- TASK GOAL
Read the lines below, and copy any that contain the string "Permission".

- Stored items
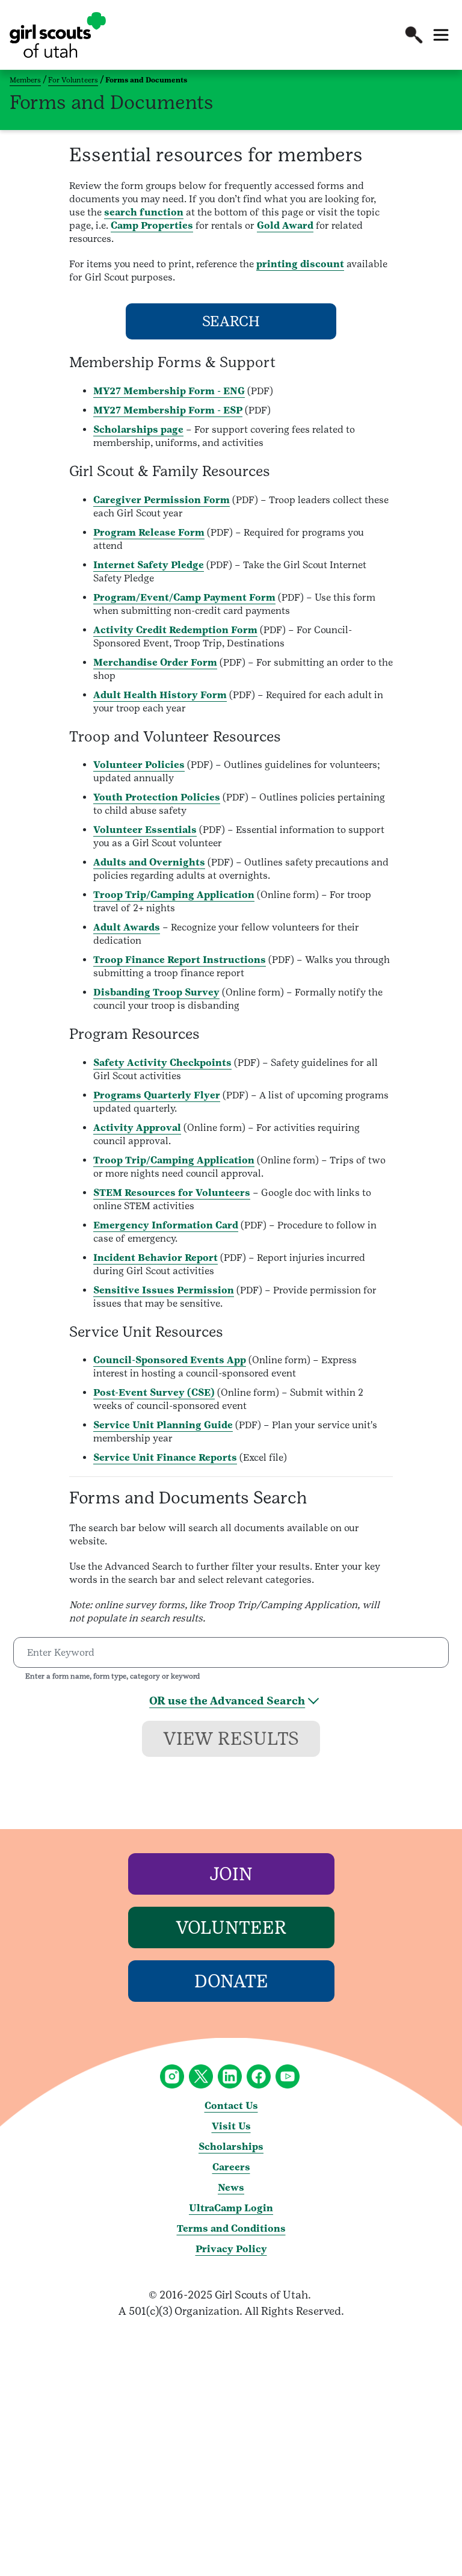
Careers (231, 2167)
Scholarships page (138, 429)
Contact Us (231, 2105)
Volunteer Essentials (145, 829)
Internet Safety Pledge (148, 565)
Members (25, 80)
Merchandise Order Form (155, 662)
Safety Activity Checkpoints (162, 1062)
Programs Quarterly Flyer (156, 1095)
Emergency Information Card (165, 1225)
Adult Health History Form (160, 695)
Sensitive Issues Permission (163, 1290)
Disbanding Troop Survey (156, 992)
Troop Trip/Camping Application (173, 894)
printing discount (300, 264)
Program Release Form (149, 532)
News (231, 2187)
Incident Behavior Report (155, 1257)
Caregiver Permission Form (161, 500)
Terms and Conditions (231, 2228)
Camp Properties (152, 225)
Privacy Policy (231, 2249)
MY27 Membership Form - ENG (169, 391)
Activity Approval (137, 1127)
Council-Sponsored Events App (169, 1360)
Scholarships (231, 2146)
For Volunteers (73, 80)
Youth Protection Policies (156, 797)
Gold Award (285, 225)
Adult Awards (126, 927)
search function (143, 212)
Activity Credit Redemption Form (175, 630)
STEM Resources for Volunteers (171, 1192)
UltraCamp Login (231, 2208)
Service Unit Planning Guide (163, 1425)
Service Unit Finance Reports (165, 1457)
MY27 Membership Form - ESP (167, 410)
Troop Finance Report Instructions (179, 959)
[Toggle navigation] (441, 35)
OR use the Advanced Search (227, 1700)
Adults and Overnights (149, 862)
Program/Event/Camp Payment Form (184, 597)
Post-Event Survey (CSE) (154, 1392)
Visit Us (231, 2126)
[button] (414, 35)
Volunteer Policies (139, 764)
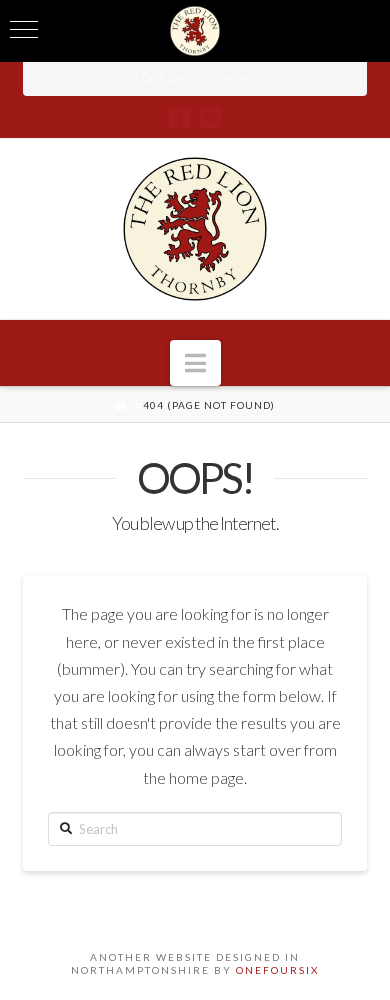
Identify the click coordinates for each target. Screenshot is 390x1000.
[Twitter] (210, 118)
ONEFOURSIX (277, 970)
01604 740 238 (237, 77)
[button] (195, 363)
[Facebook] (179, 118)
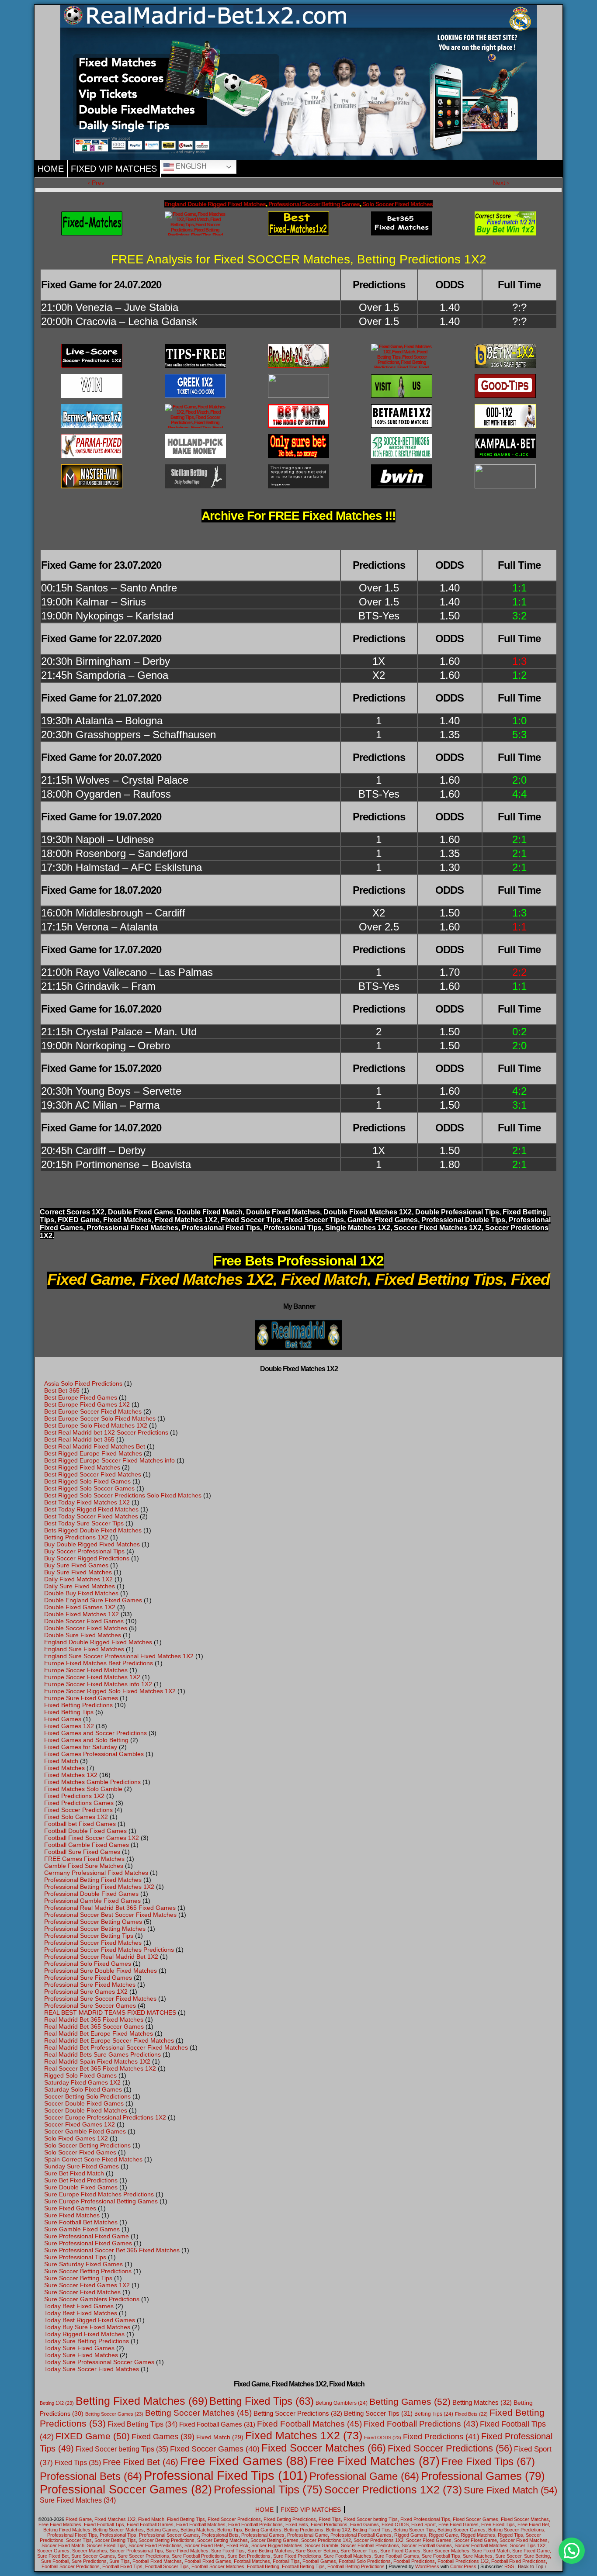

- SOLUTION FOR THIS PROBLEM
Sensitive Issues Permission (163, 1290)
Caregiver Permission Form (161, 500)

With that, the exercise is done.